You are given a list of integers. The task is to sort the list based on the frequency of each integer in ascending order. If two integers have the same frequency, the integer with the smaller value should come first.

Approach:

To solve this problem, we need to accomplish two main tasks:

  1. Count the frequency of each integer in the list.
  2. Sort the integers based on their frequency in ascending order. If two integers have the same frequency, the one with the smaller value should appear first.

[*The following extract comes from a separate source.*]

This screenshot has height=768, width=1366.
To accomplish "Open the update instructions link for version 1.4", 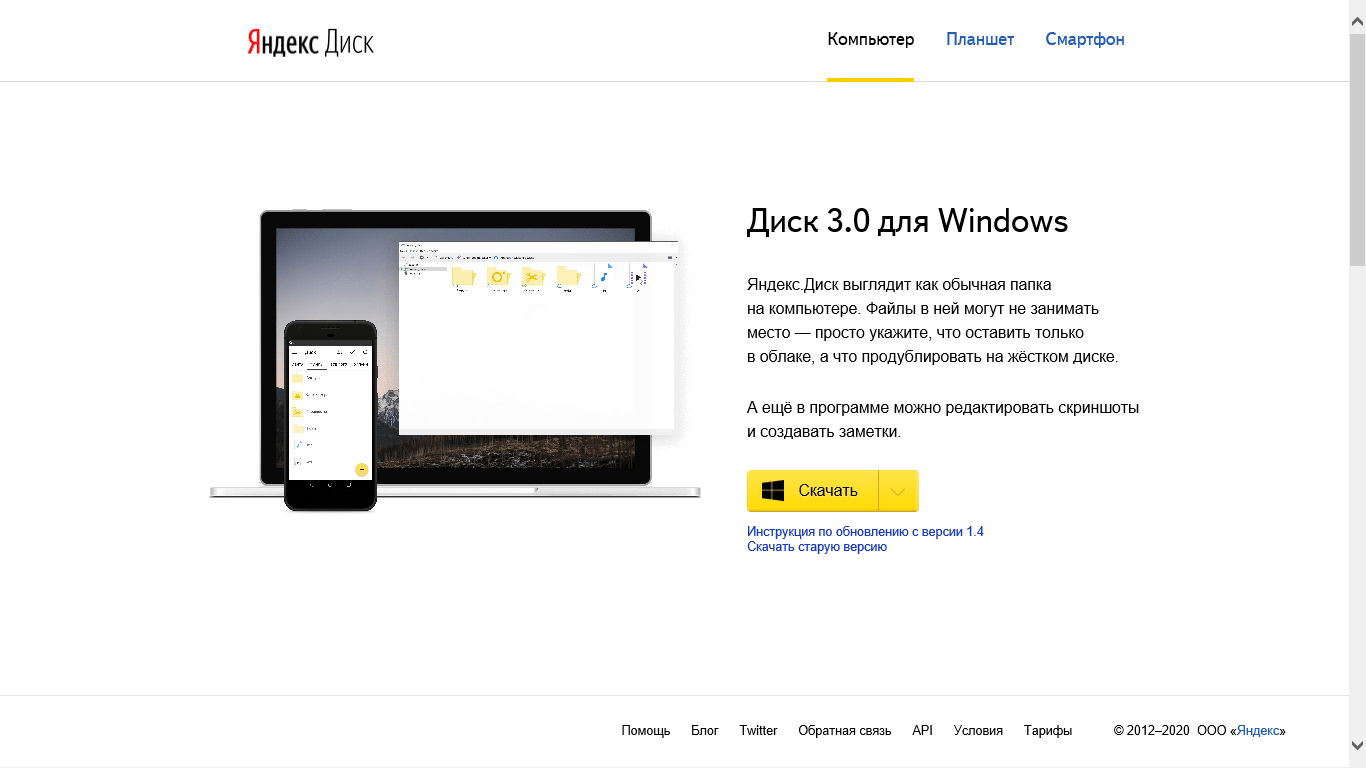I will click(x=865, y=532).
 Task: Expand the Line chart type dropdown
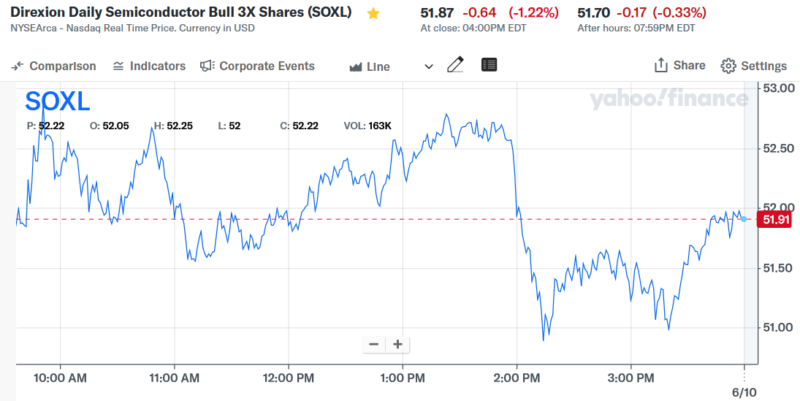click(x=390, y=66)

Here’s a step-by-step explanation of the approach:

Step 1: Counting the Frequencies

  • We initialize an array count where count[i] stores the frequency of integer i.
  • We iterate over the input list and increment the count of each integer in the count array.

Step 2: Creating a List of Pairs

  • After counting the frequencies, we create a list of pairs where each pair consists of an integer and its corresponding frequency.
  • For example, if the frequency of integer 3 is 2, we create a pair (3, 2).

Step 3: Sorting the List of Pairs

  • We then sort this list of pairs based on two criteria:
    1. Primary Criterion: Sort by frequency in ascending order.
    2. Secondary Criterion: If two integers have the same frequency, sort by the integer’s value in ascending order.

Step 4: Generating the Sorted List

  • Finally, we construct the sorted list by appending each integer in the order determined by the sorted list of pairs.

Example:

Let’s consider an example where the input list is:

[4, 5, 6, 5, 4, 3]

  • The frequency count will be:

    • 4 occurs 2 times.
    • 5 occurs 2 times.
    • 6 occurs 1 time.
    • 3 occurs 1 time.

  • The list of pairs based on frequency would be:

    [(6, 1), (3, 1), (4, 2), (5, 2)]

  • After sorting based on frequency and value, the list becomes:

    [(3, 1), (6, 1), (4, 2), (5, 2)]

  • The final sorted output list would be:

    [3, 6, 4, 4, 5, 5]

Time Complexity:

The time complexity is O(n + k log k) where n is the number of elements and k is the number of unique elements in the list.

Space Complexity:

The space complexity is O(k) for storing the frequency list, where k is the number of unique elements.